Loneliness is increasingly being defined as a medical or health care problem rather than one of wellbeing and quality of life
Loneliness is increasingly being defined as a medical or health care problem rather than one of wellbeing and quality of life. We know that those people who experience loneliness reported lower levels of wellbeing, quality of life and life satisfaction. In the flurry of activity focused on the health problems associated with loneliness the links with wellbeing are overlooked. However these are very important and are why I would argue that loneliness really matters. All of us, regardless of age, evaluate our wellbeing and quality of life and this can be reduced by loneliness.

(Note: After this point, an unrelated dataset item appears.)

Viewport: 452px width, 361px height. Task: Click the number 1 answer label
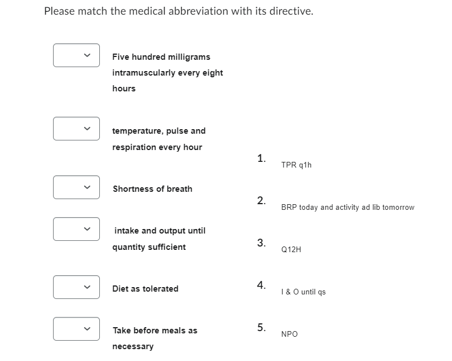point(261,159)
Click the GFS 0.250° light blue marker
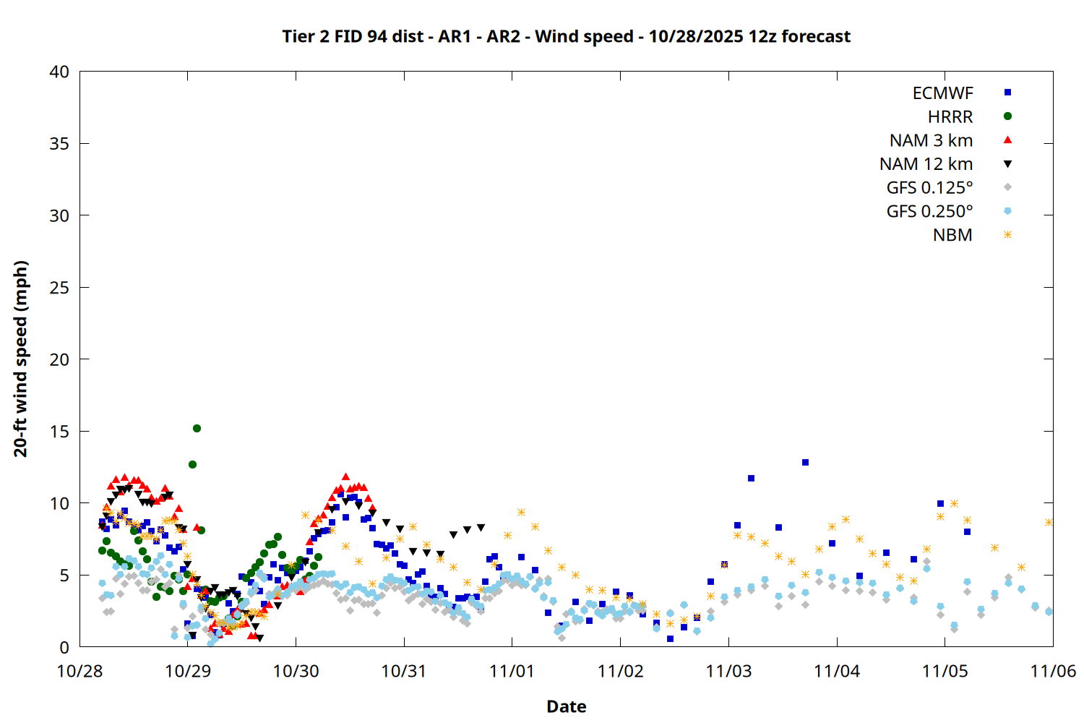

For this reason alone, we need to understand loneliness and what factors can make people vulnerable to experiencing loneliness. This is especially important for older adults where national and international policies focus on living well in later life and of having a ‘good old age’. These policy goals mean that we need to understand the drivers of loneliness in later life if we are going to develop robust ways of addressing loneliness and support a meaningful and good quality of life for our older citizens.
What types of factors are related to loneliness?
There are three different types of factors that may make older people vulnerable to loneliness. First there are individual characteristics such as widowhood or bereavement, low income or poor health. Secondly there are community and neighborhood factors such as the availability of parks or availability of facilities such as libraries. Thirdly there can be national or societal level factors such as policies and attitudes to older people. We know very little about how community or neighborhood factors are linked to loneliness. In our study we looked at two area characteristics – the index of multiple deprivation and area type (urban or rural). We studied their relationship with two measures of loneliness for 4,663 adults aged 50 and over who took part in the 2014 wave of the English Longitudinal Study of Ageing (ELSA).
Identifying lonely places
Overall, 18% of participants reported that they experienced loneliness and 25% that they often felt lonely in the area where they lived. It is important to remember that just over two thirds of participants, 68%, did not report either form of loneliness. We found no difference for either measure of loneliness between participants living in urban and rural areas. There was no relationship between individual loneliness and the deprivation score for the community where participants resided. There a significant statistical relationship between the level of deprivation of an area and levels of area based loneliness. Those living in the most deprived communities were 53% more likely to report experiencing loneliness in the area than those living in the least deprived areas.
Those living in the most deprived communities were 53% more likely to report experiencing loneliness in the area than those living in the least deprived areas.
Integrating area and place of residence in loneliness research
Existing evidence investigating the factors that make older people, and other age groups, vulnerable to loneliness have focused upon individual characteristics such as marital status or household size. We also have evidence linking loneliness to transitions or changes in circumstances such as retirement, bereavement, becoming a carer or the onset of chronic illness. We have extended our understanding of loneliness by demonstrating a link with deprivation and now need to identify the components of deprivation-housing stock, lack of community facilities, transport, availability of blue-green spaces or lack of community cohesion and trust that are creating lonely places.